Start of INFORMATION GIVEN
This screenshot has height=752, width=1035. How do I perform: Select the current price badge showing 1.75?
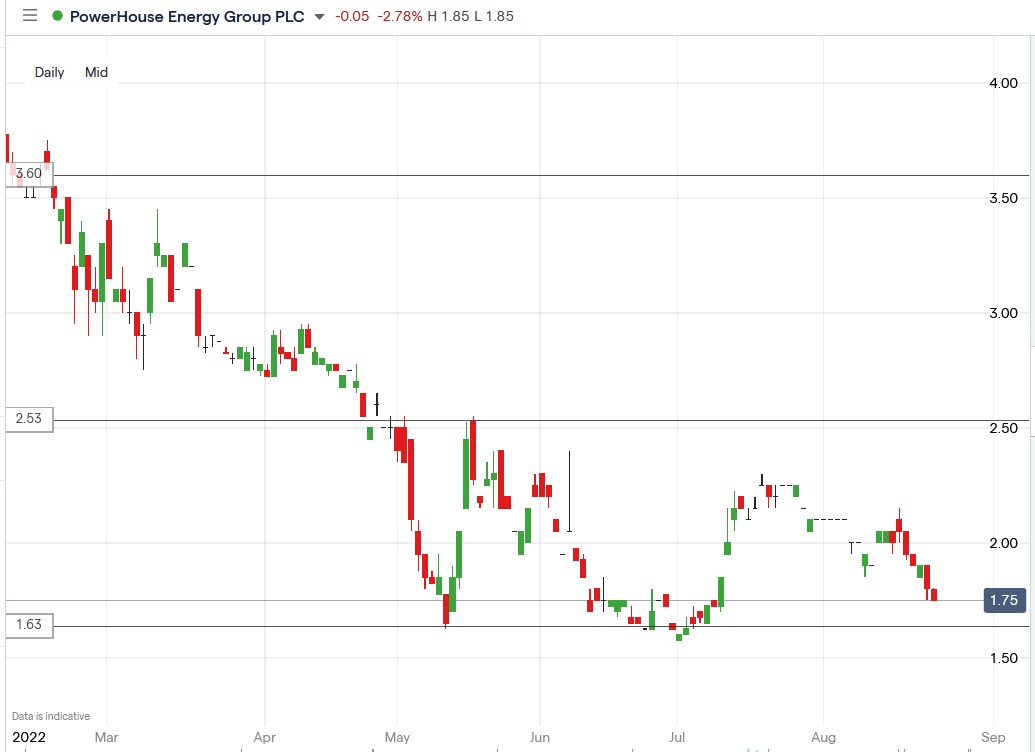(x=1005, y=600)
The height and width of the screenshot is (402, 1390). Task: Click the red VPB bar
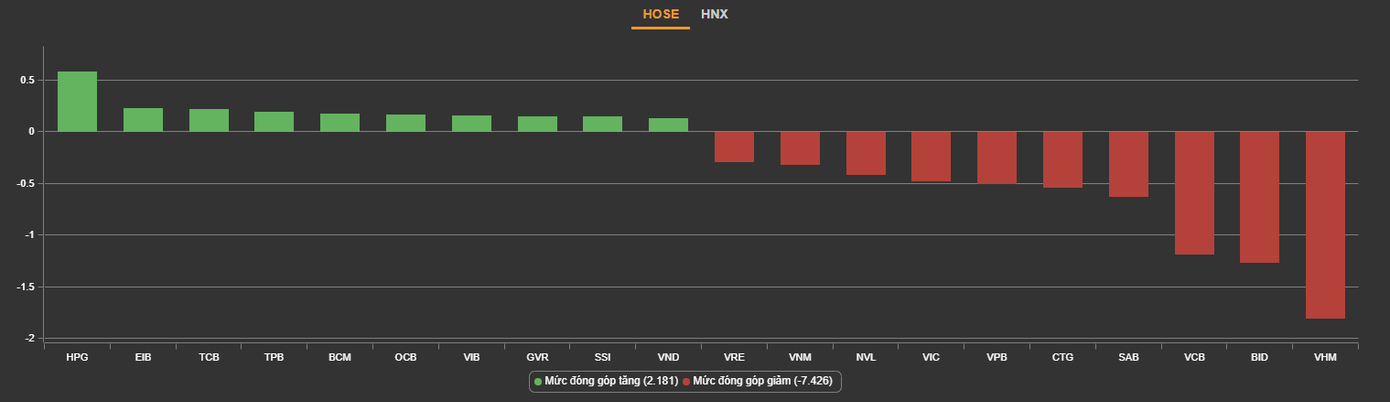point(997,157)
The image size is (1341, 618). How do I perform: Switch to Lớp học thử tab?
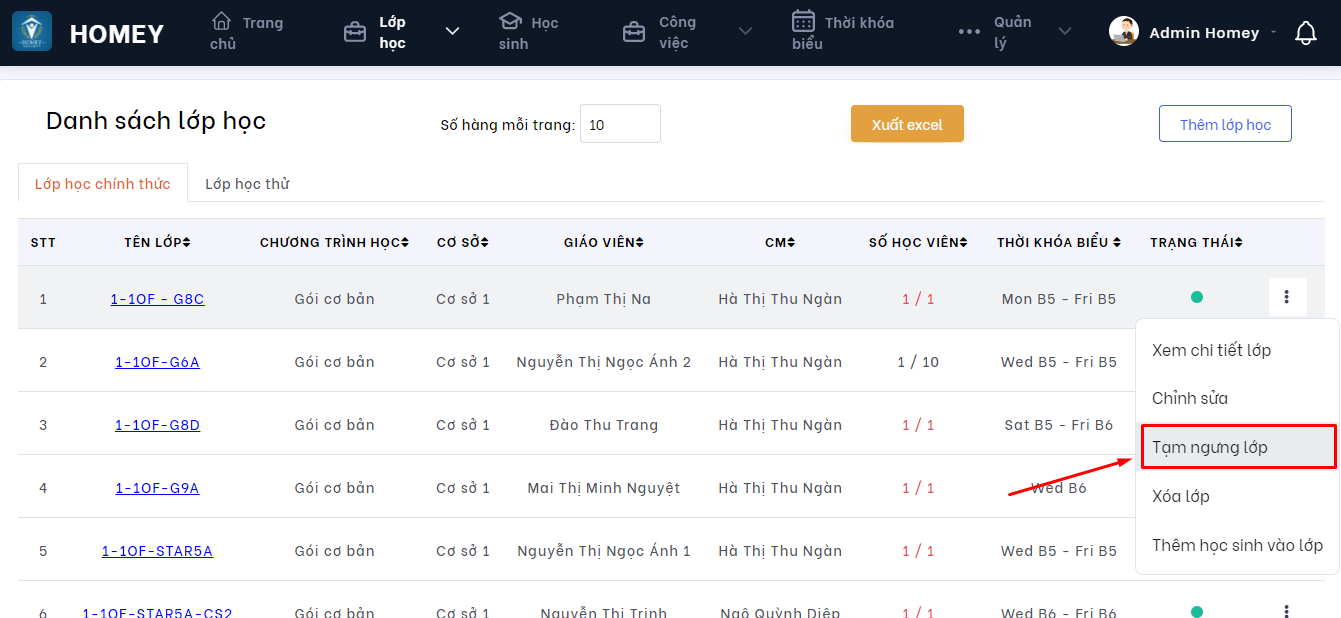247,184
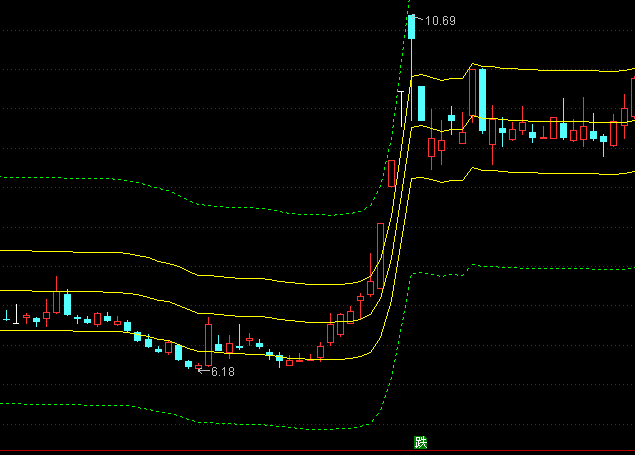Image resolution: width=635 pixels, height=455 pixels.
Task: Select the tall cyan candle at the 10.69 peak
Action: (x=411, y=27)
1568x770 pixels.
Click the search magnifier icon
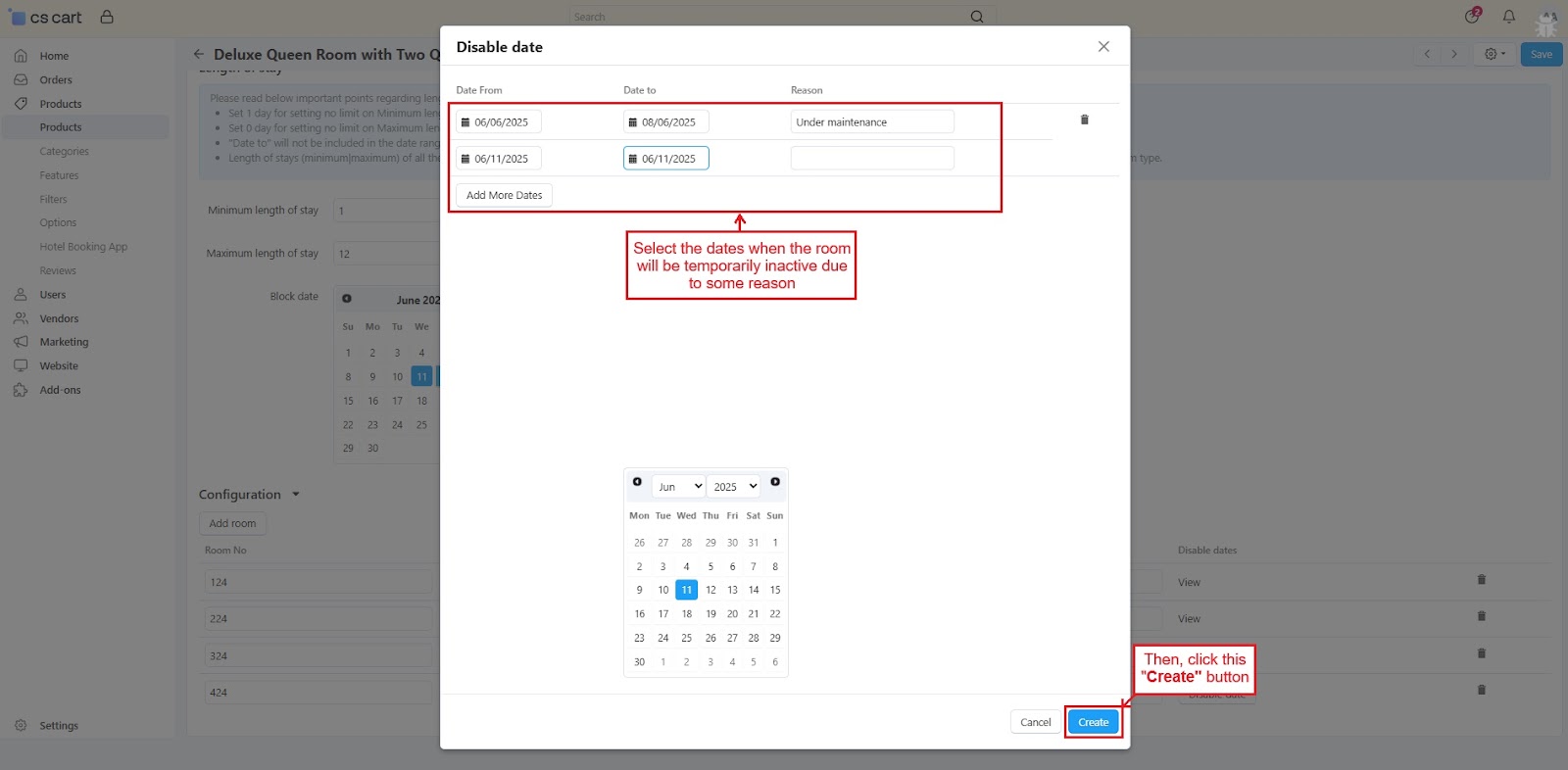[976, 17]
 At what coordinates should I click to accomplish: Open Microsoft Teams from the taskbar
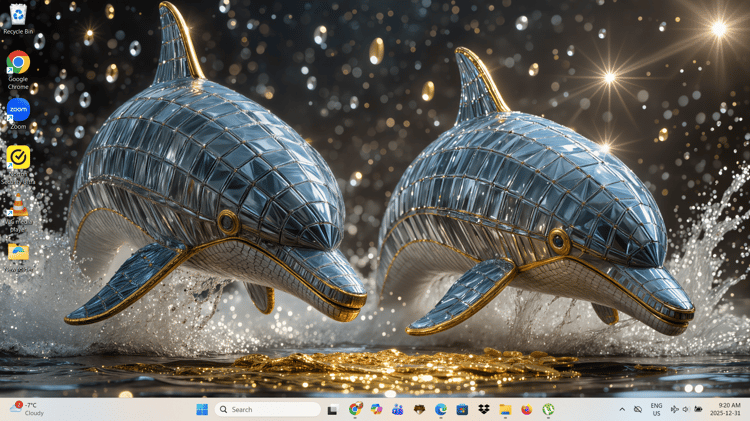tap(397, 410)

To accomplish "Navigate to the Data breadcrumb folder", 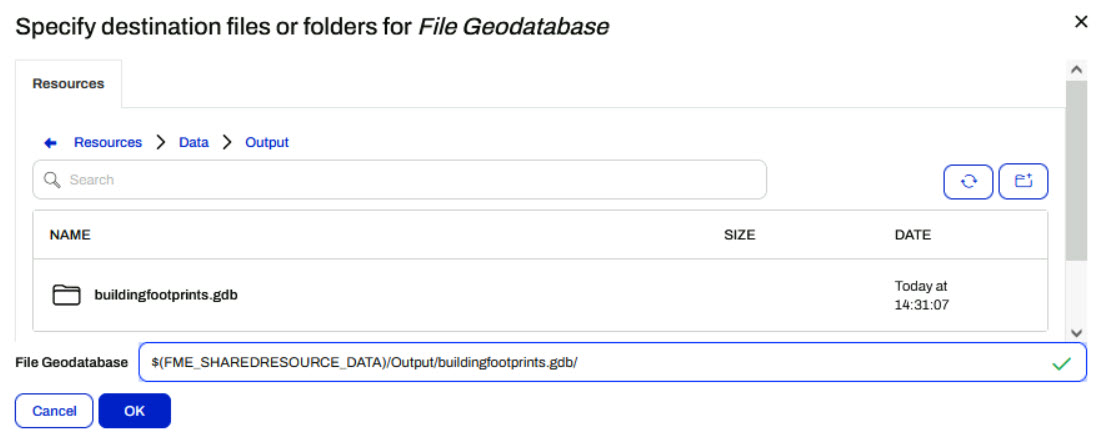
End of INFORMATION GIVEN
◆ REQUIREMENTS: Retype the material from the line containing "The image size" through the end of the material, both ends included, and leave the pictures out.

◆ FINAL RESULT:
The image size is (1341, 618). How do I perform: Switch to Lớp học thử tab?
247,184
Image resolution: width=635 pixels, height=455 pixels.
Task: Select the tall cyan candle at the 10.69 peak
Action: (x=411, y=27)
1568x770 pixels.
Click the search magnifier icon
[976, 17]
 At what coordinates should I click to accomplish: Open Microsoft Teams from the taskbar
tap(397, 410)

To accomplish "Navigate to the Data breadcrumb folder", 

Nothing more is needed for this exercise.